__REQUIRED ACTION__
Each record that follows is to be reproduced verbatim.

[Collected data]
* * *

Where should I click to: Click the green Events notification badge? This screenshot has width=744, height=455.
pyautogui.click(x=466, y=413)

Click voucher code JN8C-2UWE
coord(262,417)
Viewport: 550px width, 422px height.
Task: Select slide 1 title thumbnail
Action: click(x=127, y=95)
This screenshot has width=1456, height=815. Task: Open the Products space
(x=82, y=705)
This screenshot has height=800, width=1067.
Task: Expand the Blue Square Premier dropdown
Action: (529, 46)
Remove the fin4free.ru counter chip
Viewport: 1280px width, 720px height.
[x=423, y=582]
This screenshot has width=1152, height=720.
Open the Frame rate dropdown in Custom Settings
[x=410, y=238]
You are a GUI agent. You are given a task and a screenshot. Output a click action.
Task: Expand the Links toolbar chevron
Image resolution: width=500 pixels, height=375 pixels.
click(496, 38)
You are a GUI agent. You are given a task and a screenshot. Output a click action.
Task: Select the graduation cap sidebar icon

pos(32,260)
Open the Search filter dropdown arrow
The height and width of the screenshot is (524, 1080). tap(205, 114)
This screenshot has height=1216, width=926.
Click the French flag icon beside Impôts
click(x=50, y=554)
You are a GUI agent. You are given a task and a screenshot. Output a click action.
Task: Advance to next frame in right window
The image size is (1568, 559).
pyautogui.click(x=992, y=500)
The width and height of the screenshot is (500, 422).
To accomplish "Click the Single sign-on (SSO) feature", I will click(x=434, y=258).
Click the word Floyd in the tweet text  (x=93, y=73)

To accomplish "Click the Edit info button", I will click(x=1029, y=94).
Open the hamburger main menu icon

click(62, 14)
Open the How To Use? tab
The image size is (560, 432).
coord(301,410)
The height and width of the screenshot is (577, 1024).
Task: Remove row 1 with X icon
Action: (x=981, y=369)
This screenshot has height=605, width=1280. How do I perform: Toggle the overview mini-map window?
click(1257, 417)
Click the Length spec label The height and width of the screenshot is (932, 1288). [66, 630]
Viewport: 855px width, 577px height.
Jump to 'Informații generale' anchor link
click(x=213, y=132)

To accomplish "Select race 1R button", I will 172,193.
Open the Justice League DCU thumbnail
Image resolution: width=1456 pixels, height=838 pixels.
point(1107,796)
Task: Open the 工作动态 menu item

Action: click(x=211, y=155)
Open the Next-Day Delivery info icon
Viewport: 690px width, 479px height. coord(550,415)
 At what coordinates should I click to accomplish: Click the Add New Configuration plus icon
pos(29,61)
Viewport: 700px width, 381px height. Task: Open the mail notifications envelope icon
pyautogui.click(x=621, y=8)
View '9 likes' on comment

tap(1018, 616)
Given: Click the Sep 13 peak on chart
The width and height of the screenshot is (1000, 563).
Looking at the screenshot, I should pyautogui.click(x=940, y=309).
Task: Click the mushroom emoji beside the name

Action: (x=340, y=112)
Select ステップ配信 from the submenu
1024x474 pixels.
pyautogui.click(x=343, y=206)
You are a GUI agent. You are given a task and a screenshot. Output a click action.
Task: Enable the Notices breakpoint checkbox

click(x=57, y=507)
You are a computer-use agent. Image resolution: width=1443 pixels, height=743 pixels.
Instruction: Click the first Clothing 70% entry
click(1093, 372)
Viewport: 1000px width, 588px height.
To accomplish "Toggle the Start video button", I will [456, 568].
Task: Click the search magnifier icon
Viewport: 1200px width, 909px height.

* * *

__RESULT OF THE EXERCISE__
Where should I click to: Click the green Events notification badge? This screenshot has width=744, height=455.
pyautogui.click(x=466, y=413)

Click voucher code JN8C-2UWE
coord(262,417)
Viewport: 550px width, 422px height.
Task: Select slide 1 title thumbnail
Action: click(x=127, y=95)
This screenshot has width=1456, height=815. Task: Open the Products space
(x=82, y=705)
This screenshot has height=800, width=1067.
Task: Expand the Blue Square Premier dropdown
Action: (529, 46)
Remove the fin4free.ru counter chip
Viewport: 1280px width, 720px height.
[x=423, y=582]
This screenshot has width=1152, height=720.
Open the Frame rate dropdown in Custom Settings
[x=410, y=238]
You are a GUI agent. You are given a task and a screenshot. Output a click action.
Task: Expand the Links toolbar chevron
Image resolution: width=500 pixels, height=375 pixels.
click(496, 38)
You are a GUI agent. You are given a task and a screenshot. Output a click action.
Task: Select the graduation cap sidebar icon

pos(32,260)
Open the Search filter dropdown arrow
The height and width of the screenshot is (524, 1080). tap(205, 114)
This screenshot has height=1216, width=926.
Click the French flag icon beside Impôts
click(x=50, y=554)
You are a GUI agent. You are given a task and a screenshot. Output a click action.
Task: Advance to next frame in right window
The image size is (1568, 559).
pyautogui.click(x=992, y=500)
The width and height of the screenshot is (500, 422).
To accomplish "Click the Single sign-on (SSO) feature", I will click(x=434, y=258).
Click the word Floyd in the tweet text  (x=93, y=73)

To accomplish "Click the Edit info button", I will click(x=1029, y=94).
Open the hamburger main menu icon

click(62, 14)
Open the How To Use? tab
The image size is (560, 432).
coord(301,410)
The height and width of the screenshot is (577, 1024).
Task: Remove row 1 with X icon
Action: (x=981, y=369)
This screenshot has height=605, width=1280. How do I perform: Toggle the overview mini-map window?
click(1257, 417)
Click the Length spec label The height and width of the screenshot is (932, 1288). [66, 630]
Viewport: 855px width, 577px height.
Jump to 'Informații generale' anchor link
click(x=213, y=132)

To accomplish "Select race 1R button", I will 172,193.
Open the Justice League DCU thumbnail
Image resolution: width=1456 pixels, height=838 pixels.
point(1107,796)
Task: Open the 工作动态 menu item

Action: click(x=211, y=155)
Open the Next-Day Delivery info icon
Viewport: 690px width, 479px height. coord(550,415)
 At what coordinates should I click to accomplish: Click the Add New Configuration plus icon
pos(29,61)
Viewport: 700px width, 381px height. Task: Open the mail notifications envelope icon
pyautogui.click(x=621, y=8)
View '9 likes' on comment

tap(1018, 616)
Given: Click the Sep 13 peak on chart
The width and height of the screenshot is (1000, 563).
Looking at the screenshot, I should pyautogui.click(x=940, y=309).
Task: Click the mushroom emoji beside the name

Action: (x=340, y=112)
Select ステップ配信 from the submenu
1024x474 pixels.
pyautogui.click(x=343, y=206)
You are a GUI agent. You are given a task and a screenshot. Output a click action.
Task: Enable the Notices breakpoint checkbox

click(x=57, y=507)
You are a computer-use agent. Image resolution: width=1443 pixels, height=743 pixels.
Instruction: Click the first Clothing 70% entry
click(1093, 372)
Viewport: 1000px width, 588px height.
To accomplish "Toggle the Start video button", I will [456, 568].
Task: Click the search magnifier icon
Viewport: 1200px width, 909px height.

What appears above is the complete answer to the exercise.